● **Information supplied**
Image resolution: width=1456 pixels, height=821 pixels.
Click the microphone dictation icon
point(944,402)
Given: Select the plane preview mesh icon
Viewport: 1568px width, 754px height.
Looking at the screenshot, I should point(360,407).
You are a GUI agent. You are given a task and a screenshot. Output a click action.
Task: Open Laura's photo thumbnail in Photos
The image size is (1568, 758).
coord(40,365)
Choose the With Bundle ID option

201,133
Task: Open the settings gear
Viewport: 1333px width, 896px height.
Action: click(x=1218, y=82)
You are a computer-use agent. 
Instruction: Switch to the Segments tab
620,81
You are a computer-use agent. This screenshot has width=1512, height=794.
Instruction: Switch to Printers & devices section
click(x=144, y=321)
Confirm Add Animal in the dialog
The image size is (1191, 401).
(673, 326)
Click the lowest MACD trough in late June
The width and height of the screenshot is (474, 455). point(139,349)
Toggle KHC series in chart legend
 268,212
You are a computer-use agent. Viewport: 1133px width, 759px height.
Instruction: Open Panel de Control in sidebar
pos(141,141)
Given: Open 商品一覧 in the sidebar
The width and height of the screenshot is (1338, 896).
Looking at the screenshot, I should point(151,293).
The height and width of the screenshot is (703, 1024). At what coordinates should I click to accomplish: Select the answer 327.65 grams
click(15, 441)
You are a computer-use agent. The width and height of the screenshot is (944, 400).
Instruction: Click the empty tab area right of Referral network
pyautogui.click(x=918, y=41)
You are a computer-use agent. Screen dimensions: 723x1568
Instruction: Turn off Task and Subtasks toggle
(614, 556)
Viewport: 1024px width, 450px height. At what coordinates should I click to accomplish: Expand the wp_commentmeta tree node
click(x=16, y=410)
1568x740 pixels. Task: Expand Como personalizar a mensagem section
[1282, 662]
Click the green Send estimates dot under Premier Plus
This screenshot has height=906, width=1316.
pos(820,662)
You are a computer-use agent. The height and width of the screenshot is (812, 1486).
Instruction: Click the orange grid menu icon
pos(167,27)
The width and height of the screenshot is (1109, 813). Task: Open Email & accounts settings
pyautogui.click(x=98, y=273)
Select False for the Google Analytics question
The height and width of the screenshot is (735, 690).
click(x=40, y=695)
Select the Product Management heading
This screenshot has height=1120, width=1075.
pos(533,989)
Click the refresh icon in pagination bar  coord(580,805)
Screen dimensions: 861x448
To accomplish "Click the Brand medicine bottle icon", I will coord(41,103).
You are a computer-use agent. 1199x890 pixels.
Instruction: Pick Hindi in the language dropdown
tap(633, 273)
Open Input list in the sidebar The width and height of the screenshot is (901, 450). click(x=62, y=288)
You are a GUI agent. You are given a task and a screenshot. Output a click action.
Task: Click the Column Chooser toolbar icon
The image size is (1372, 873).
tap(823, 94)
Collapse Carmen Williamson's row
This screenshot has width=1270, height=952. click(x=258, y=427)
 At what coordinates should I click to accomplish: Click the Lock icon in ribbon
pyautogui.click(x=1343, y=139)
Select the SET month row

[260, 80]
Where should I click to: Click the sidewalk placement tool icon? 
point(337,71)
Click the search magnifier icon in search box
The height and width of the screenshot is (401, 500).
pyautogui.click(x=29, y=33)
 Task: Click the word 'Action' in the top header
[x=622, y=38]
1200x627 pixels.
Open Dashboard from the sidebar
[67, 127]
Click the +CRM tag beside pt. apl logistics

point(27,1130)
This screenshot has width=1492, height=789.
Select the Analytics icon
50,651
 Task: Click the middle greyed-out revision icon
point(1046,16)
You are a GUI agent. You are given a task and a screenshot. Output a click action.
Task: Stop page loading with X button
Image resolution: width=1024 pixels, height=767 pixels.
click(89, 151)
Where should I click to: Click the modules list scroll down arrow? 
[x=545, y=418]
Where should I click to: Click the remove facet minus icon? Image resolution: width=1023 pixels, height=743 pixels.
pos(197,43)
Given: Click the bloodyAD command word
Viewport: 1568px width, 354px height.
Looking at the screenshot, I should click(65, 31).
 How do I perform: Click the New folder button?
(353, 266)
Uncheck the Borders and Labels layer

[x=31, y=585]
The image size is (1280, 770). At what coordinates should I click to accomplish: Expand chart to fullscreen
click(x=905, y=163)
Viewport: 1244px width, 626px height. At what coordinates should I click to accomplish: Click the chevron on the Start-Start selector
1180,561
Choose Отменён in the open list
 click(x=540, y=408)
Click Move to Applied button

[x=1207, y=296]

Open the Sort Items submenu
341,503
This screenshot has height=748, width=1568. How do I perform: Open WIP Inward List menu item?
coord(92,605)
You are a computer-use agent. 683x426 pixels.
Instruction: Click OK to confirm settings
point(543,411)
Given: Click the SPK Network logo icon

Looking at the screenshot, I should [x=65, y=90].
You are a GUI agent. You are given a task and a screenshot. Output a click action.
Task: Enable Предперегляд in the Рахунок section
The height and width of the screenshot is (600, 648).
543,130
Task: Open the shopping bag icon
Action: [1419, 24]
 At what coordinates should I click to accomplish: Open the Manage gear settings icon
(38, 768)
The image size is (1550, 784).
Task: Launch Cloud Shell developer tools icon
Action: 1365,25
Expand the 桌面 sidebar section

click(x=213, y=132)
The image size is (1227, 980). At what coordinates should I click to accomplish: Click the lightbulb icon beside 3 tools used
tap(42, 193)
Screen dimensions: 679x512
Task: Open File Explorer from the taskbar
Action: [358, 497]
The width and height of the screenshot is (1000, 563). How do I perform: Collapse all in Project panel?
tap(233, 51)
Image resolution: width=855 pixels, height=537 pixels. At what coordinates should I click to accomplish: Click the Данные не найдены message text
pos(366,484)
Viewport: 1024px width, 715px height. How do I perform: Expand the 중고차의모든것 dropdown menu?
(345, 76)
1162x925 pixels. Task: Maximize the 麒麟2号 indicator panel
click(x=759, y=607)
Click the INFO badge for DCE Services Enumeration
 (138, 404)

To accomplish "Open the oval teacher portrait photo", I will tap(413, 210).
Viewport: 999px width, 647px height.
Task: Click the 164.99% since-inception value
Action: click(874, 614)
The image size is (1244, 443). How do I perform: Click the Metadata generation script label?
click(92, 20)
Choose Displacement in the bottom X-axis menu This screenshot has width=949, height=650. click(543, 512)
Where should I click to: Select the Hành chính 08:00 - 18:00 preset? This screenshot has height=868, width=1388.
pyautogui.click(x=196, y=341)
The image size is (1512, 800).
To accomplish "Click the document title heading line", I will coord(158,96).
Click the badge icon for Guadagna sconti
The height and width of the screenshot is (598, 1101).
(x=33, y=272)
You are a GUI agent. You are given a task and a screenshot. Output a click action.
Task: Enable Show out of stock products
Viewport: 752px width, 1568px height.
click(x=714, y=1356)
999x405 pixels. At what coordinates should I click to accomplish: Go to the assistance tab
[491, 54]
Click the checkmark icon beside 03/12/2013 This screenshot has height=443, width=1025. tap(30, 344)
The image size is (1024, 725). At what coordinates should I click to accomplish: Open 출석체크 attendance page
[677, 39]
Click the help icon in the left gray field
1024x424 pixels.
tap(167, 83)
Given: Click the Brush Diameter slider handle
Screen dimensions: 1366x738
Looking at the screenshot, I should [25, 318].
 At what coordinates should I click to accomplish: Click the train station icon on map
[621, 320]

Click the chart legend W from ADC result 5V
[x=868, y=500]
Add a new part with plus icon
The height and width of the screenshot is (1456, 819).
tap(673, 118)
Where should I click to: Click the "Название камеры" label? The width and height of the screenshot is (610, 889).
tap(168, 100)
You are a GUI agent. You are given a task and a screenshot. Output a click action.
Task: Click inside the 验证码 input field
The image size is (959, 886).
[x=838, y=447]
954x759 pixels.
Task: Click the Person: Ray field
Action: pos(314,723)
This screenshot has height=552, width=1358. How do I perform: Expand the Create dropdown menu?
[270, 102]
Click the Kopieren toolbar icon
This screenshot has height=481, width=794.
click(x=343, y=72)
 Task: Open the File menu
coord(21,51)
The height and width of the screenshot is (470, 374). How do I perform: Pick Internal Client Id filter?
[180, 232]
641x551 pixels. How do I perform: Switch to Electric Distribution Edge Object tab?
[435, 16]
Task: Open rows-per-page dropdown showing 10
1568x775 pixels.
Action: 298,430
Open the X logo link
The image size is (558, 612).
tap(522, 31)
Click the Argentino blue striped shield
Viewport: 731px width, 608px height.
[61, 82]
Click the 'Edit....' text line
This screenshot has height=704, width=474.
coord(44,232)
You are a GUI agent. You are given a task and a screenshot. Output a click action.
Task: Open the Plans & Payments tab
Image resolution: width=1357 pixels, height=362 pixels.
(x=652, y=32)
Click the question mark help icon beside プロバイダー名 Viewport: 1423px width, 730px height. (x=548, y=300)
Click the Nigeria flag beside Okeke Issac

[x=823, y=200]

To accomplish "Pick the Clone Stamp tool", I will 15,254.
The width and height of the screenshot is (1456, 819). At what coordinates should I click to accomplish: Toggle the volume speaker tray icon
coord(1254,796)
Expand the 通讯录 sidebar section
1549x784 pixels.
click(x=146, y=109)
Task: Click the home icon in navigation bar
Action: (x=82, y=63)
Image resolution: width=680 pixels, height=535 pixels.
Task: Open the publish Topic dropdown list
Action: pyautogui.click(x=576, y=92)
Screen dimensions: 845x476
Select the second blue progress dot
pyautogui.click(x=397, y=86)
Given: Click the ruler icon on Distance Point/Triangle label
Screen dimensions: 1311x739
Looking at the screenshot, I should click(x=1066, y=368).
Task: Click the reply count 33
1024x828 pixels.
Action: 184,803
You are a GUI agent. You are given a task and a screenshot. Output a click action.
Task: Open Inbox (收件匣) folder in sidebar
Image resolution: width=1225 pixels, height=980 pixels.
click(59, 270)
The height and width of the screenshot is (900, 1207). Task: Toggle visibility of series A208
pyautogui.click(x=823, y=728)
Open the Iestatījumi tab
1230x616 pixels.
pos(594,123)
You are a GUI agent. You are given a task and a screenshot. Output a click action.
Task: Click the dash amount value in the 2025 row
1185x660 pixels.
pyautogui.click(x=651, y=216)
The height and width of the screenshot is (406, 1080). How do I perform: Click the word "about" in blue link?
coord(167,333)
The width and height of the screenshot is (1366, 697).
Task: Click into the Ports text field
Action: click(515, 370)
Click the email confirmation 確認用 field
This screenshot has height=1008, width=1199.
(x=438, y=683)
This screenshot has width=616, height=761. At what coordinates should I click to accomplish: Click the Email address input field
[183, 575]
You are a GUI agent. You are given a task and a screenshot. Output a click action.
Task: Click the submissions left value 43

● **Task details**
Pull out each line of the records that contains the word "series", and list those lines in the order they appear.

● **Correct result**
Toggle KHC series in chart legend
The height and width of the screenshot is (900, 1207). Task: Toggle visibility of series A208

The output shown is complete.